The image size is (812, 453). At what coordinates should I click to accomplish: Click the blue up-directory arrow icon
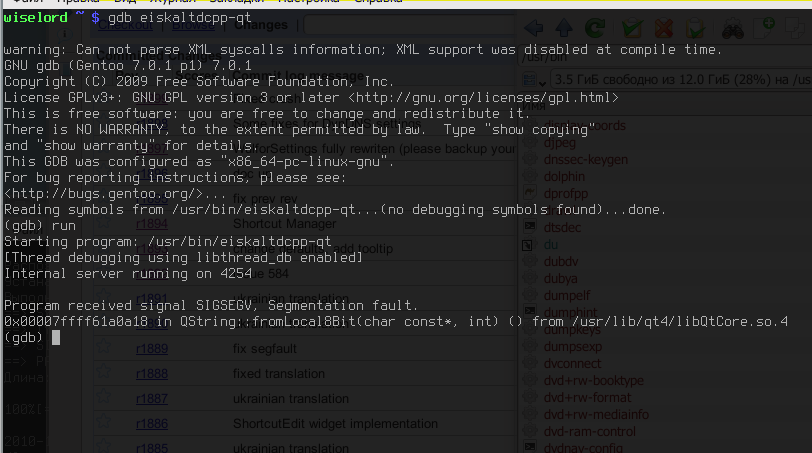(566, 29)
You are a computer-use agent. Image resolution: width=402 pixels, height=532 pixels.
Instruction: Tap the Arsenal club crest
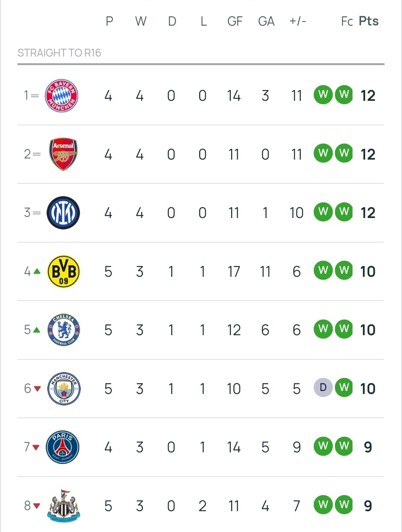[x=63, y=154]
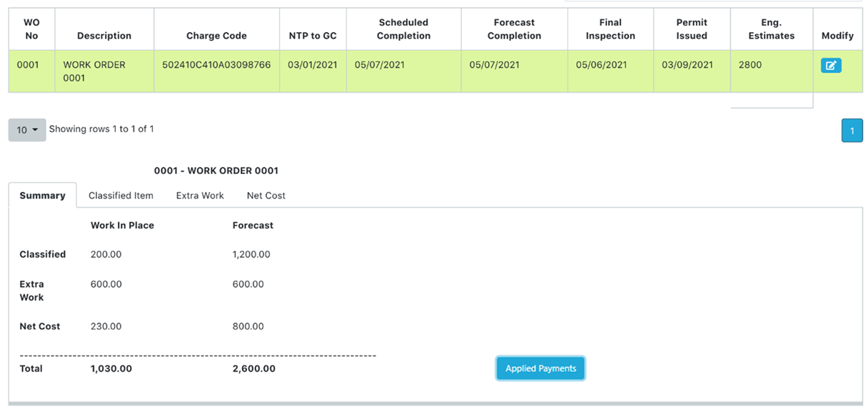This screenshot has height=409, width=868.
Task: Select the WORK ORDER 0001 row description
Action: [x=94, y=71]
-------
Print out the entries above word for word from the first line to the line containing "You are a computer-use", both included, omitting the pictures.

> _The completed task_:
The image size is (812, 453). At what coordinates should I click to accomplish: Click the blue up-directory arrow icon
(566, 29)
You are a computer-use agent. Image resolution: width=402 pixels, height=532 pixels.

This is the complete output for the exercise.